Integrating Fourier Neural Operators with Diffusion Models to improve Spectral Representation of Synthetic Earthquake Ground Motion Response
Niccolò Perrone, Fanny Lehmann, Hugo Gabrielidis, Stefania Fresca, Filippo Gatti
TL;DR
Addresses the need for fast, broadband synthetic ground motions for nuclear facility design in regions with limited seismic catalogs. Proposes a two-stage approach combining the Multiple-Input Fourier Neural Operator (MIFNO) as a fast elastodynamics surrogate with a conditional Denoising Diffusion Probabilistic Model (DDPM) to correct mid-frequency content. Key contributions include showing that DDPM improves spectral fidelity and GOF metrics while preserving physical wave arrivals, enabling rapid inference across site and source conditions. The work advances physics-based probabilistic seismic hazard assessment by providing a practical surrogate that reduces reliance on expensive numerical simulations, while highlighting future work on incorporating spatial correlations and offline dataset enrichment.
Abstract
Nuclear reactor buildings must be designed to withstand the dynamic load induced by strong ground motion earthquakes. For this reason, their structural behavior must be assessed in multiple realistic ground shaking scenarios (e.g., the Maximum Credible Earthquake). However, earthquake catalogs and recorded seismograms may not always be available in the region of interest. Therefore, synthetic earthquake ground motion is progressively being employed, although with some due precautions: earthquake physics is sometimes not well enough understood to be accurately reproduced with numerical tools, and the underlying epistemic uncertainties lead to prohibitive computational costs related to model calibration. In this study, we propose an AI physics-based approach to generate synthetic ground motion, based on the combination of a neural operator that approximates the elastodynamics Green's operator in arbitrary source-geology setups, enhanced by a denoising diffusion probabilistic model. The diffusion model is trained to correct the ground motion time series generated by the neural operator.
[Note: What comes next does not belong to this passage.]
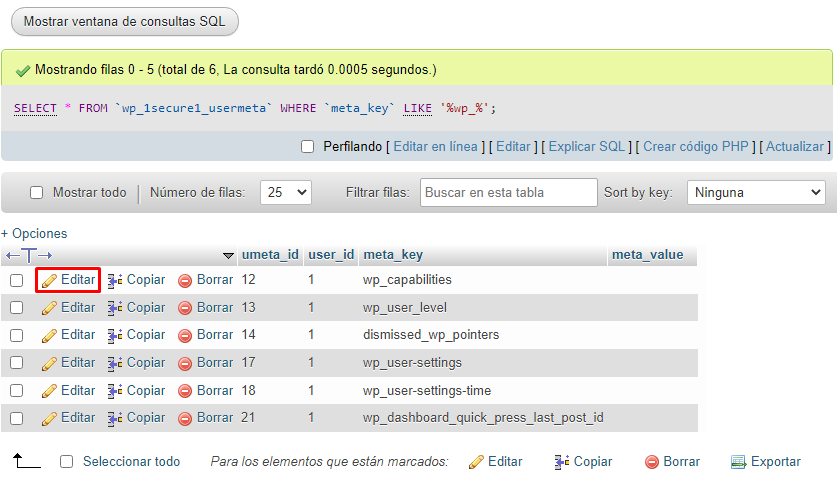Click the Copiar icon for wp_user-settings-time row
This screenshot has height=481, width=837.
click(115, 391)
Our results show that such an approach promisingly enhances the realism of the generated synthetic seismograms, with frequency biases and Goodness-Of-Fit (GOF) scores being improved by the diffusion model. This indicates that the latter is capable to mitigate the mid-frequency spectral falloff observed in the time series generated by the neural operator. Our method showcases fast and cheap inference in different site and source conditions.